The monks of Lanercost Priory in Cumbria had their peace badly disturbed by the first King Edward when he unexpectedly descended on them in September 1306, taken ill en route to Carlisle. Used to living in near silence, they must have been driven mad by the five-month stay of about 200 people, including the Queen, her eldest son, government officials and a large retinue, not forgetting the royal cow keeper, as well as endless visitors bringing food, medicines, and the heads of Scottish rebels to add a positive spin to the progress of the King’s wars in Scotland. Although Edward added two churches to Lanercost’s endowment for his ‘long stay’, it was poor compensation for the trouble caused by the wars Edward started: in 1311, Robert Bruce, King of the Scots, stayed at the priory for three days doing ‘an infinity of injury’.

It wasn’t only human members of the Royal Household causing havoc. Queen Elizabeth, the late Queen Mother, stayed at Walmer Castle in Kent every July as Lord Warden of the Cinque Ports, preceded by a Harrods van full of her own furniture and such essentials as bowls and beds for her corgis. As her Tudor predecessors had done, she decorated the sparse interiors of the castle to her own taste and to the relief of the curators, whose furniture was spared the attention of her less than content corgis.

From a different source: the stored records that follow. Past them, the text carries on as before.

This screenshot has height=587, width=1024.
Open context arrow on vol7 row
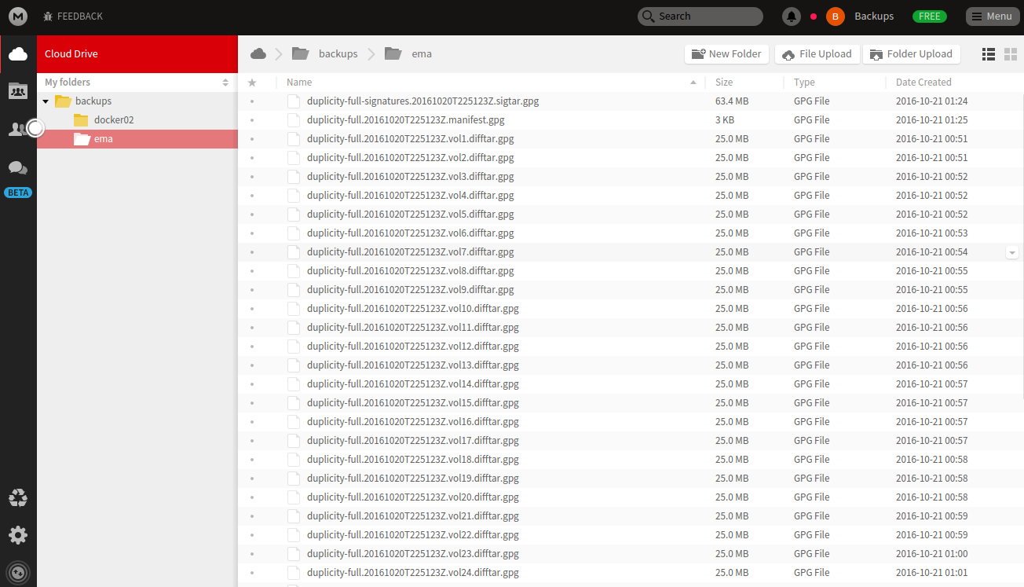(1011, 252)
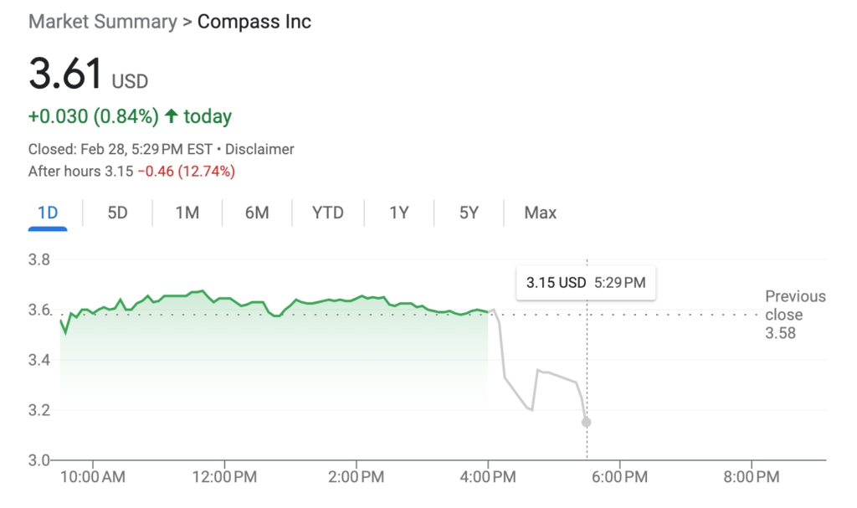Switch to the 5D time range tab
Screen dimensions: 857x508
tap(117, 213)

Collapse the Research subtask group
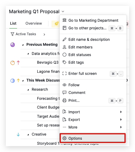(28, 90)
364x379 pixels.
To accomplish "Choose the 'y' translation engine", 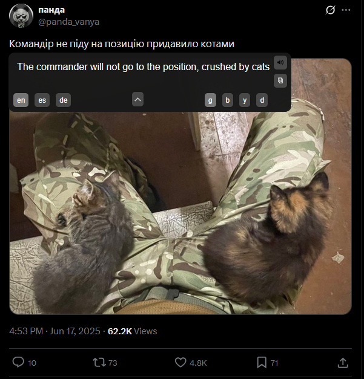I will coord(245,100).
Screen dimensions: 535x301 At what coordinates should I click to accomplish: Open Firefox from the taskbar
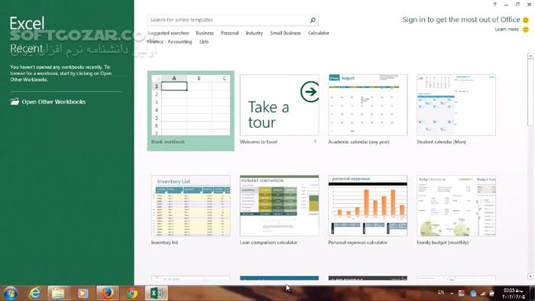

'His bodyguard in the corridor outside later confessed that he had spent the worst night of his life, "what with the draughts and a ghost that bothered him"'

In the 800 years or so of its existence, Muncaster Castle in Cumbria has endured several royal visits, none more hazardous than in 1464 when Sir John Pennington risked his life sheltering Henry VI from his Yorkist enemies after his defeat at Hexham during the Wars of the Roses. The King gave him a ‘curiously wrought glass cup’ with a blessing that so long as it remained intact, the family would keep the castle. ‘Henry VI’s visit here, and his gift of the Luck, is so central to our story,’ states Peter Frost-Pennington, the current owner, ‘that it infuses our whole ethos and for me is perhaps the reason we are still here.’

Was it the Luck offering protection when, in 1874, Queen Victoria’s son Prince Arthur, Duke of Connaught, stayed on his way up to Balmoral and was treated to explosive displays by the British Dynamite Company that blew a tree into the air, knocked over the esteemed guests and shattered the castle windows? Luckily, the Luck was spared. When the future Edward VIII stayed in the 1920s, he was naturally given the ‘King’s Room’. There is no record of how he slept, but his bodyguard in the corridor outside later confessed that he had spent the worst night of his life, ‘what with the draughts and a ghost that bothered him’.

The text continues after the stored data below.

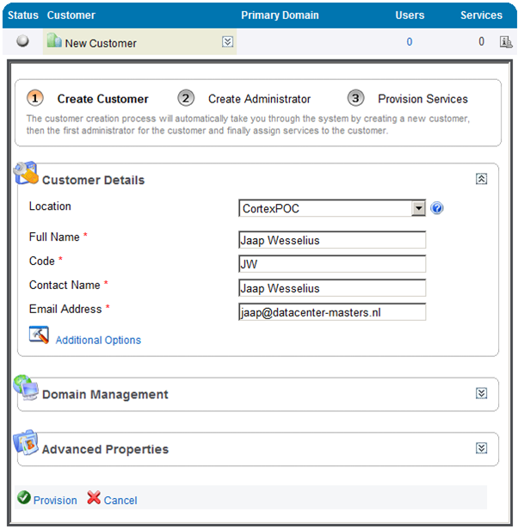Collapse the Customer Details section
Image resolution: width=518 pixels, height=529 pixels.
482,179
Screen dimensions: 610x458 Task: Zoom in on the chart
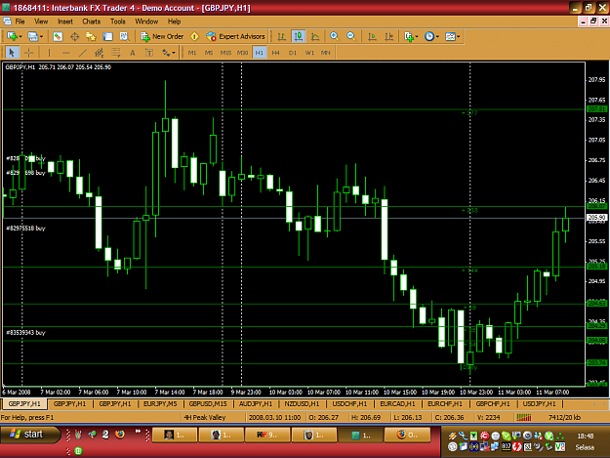(x=334, y=36)
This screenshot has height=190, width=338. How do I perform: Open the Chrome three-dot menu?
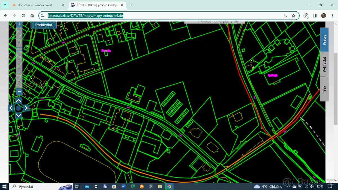click(x=332, y=16)
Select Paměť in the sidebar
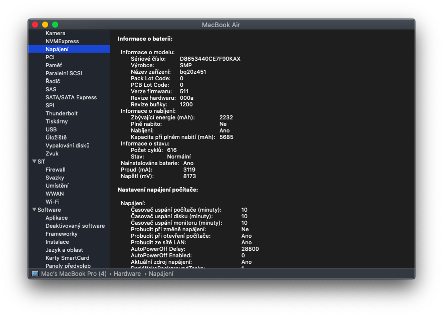Viewport: 443px width, 316px height. pos(54,65)
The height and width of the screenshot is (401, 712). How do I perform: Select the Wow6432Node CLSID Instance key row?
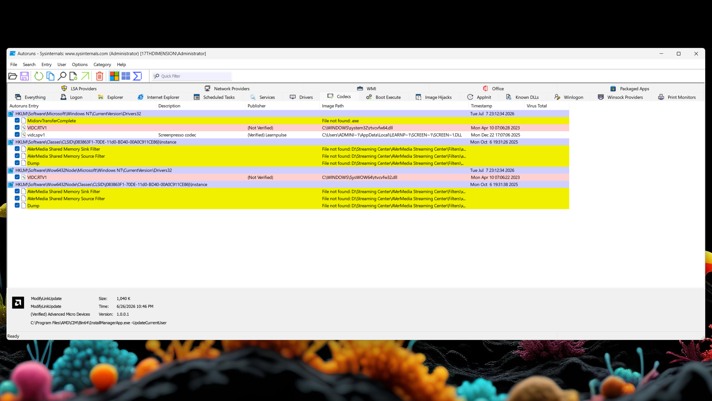tap(288, 185)
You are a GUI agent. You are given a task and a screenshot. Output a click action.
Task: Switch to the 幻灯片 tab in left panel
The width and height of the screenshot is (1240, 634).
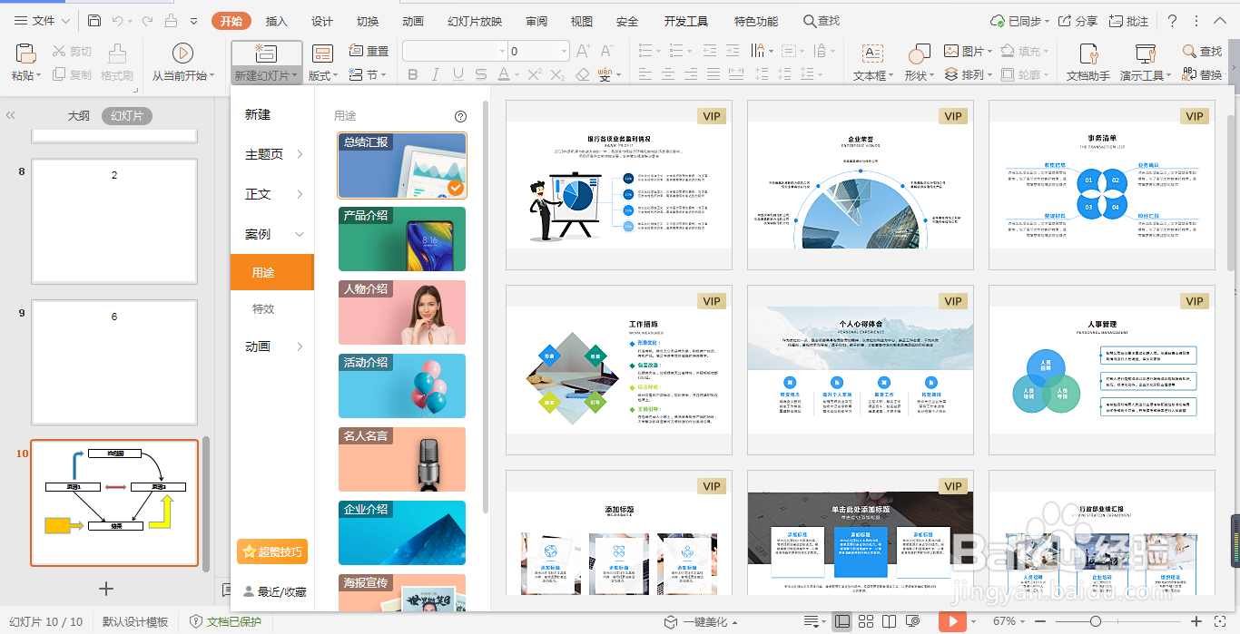(124, 115)
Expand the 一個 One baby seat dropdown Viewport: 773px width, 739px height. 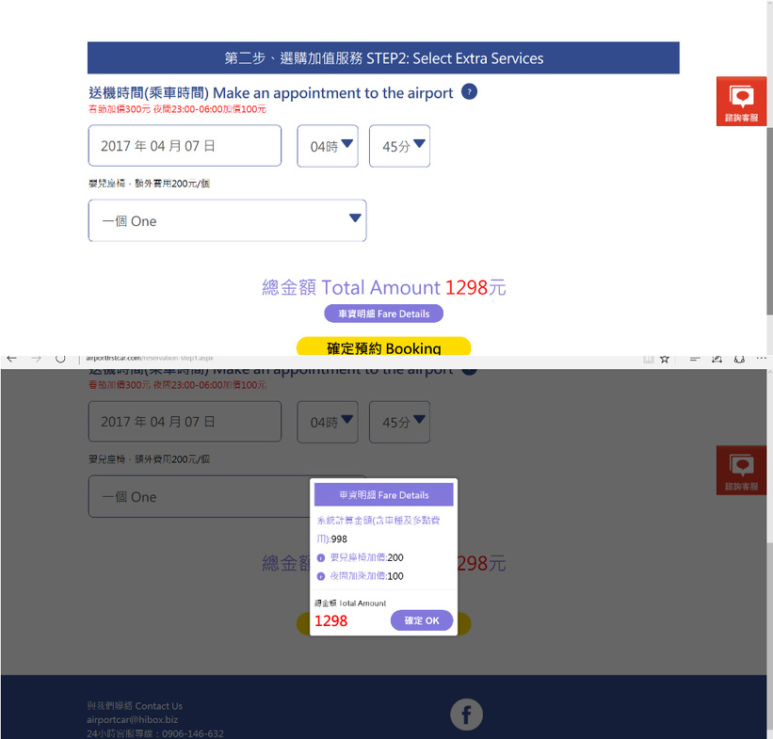pos(227,220)
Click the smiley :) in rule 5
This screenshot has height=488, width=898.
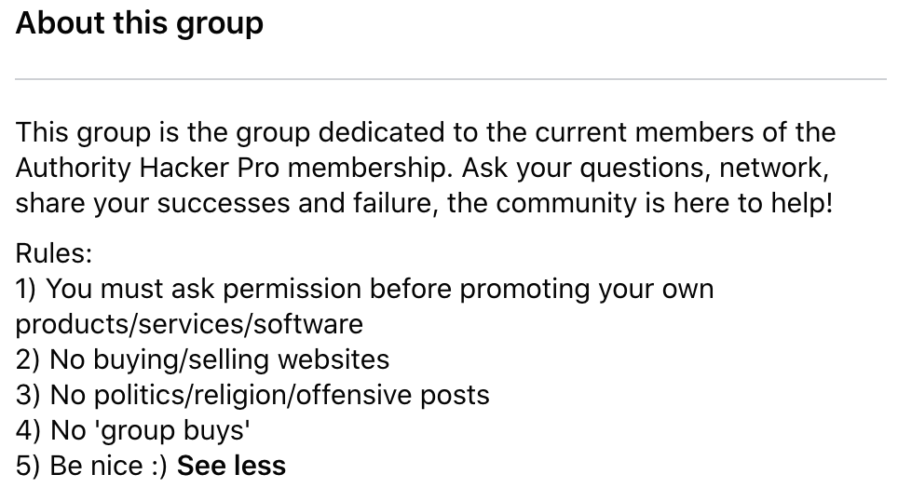pyautogui.click(x=157, y=466)
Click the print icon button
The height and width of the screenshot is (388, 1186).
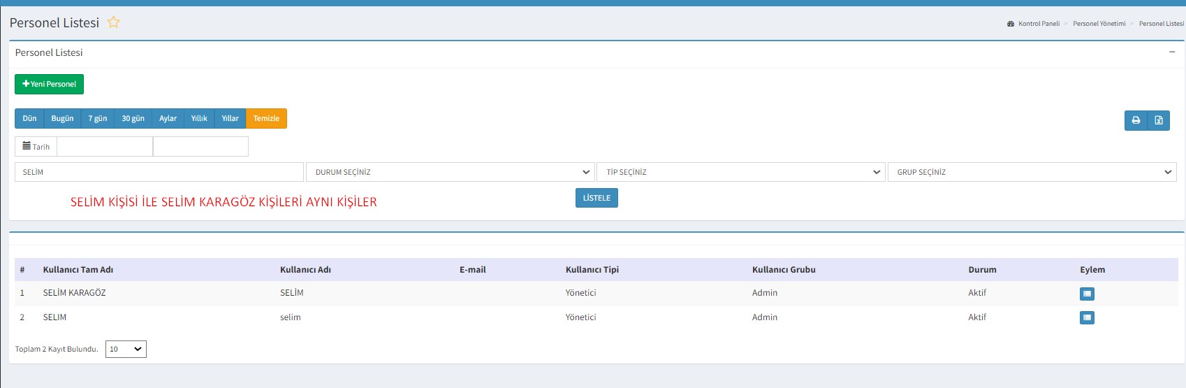(x=1136, y=120)
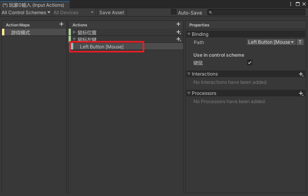Open the window's three-dot options menu
Screen dimensions: 308x196
pos(291,4)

It sounds as if he could have done with the discreet passage on the back stairs at Sandringham, where footmen enjoyed a quiet tipple of whisky, gin or vodka to help them get through long dinners. ‘In those days, we never thought of the hours,’ recalls John Hudson, a footman in the Royal Household in the 1970s. ‘I’d be up to do the ladies’ breakfast trays by 6.30am and not finish until 1am. If there was a state visit, I’d do the carriages, then lunch, then a banquet in the evening.’

Long gone are the days of the retinue. When the late Princess Margaret stayed at Glen in the Scottish Borders in the early 1970s, Anne Glenconner would hire a butler for the weekend and take on a few extra ladies from the village. ‘Princess Margaret thankfully travelled with her own maid and we were frightfully lucky to have the Incredible String Band living on the estate to come and play if we wanted to dance,’ she explains. For those anxious to avoid the disasters of the past, Lady Glenconner — who as lifelong friend and lady-in-waiting to Princess Margaret has 90 years of experience as host, guest and retainer to the royals — advises: ‘The trick... is meticulous planning and thinking of it like a stage set, really, with all the right details — which books they might like to read and favourite bath salts, which Floris scent — and a good mixture of guests and entertainments. Princess Margaret didn’t like surprises, and it very much helped to ask in advance what she might like to do.’

Sound advice, as much for her Elizabethan and Stuart counterparts as to the wise host today.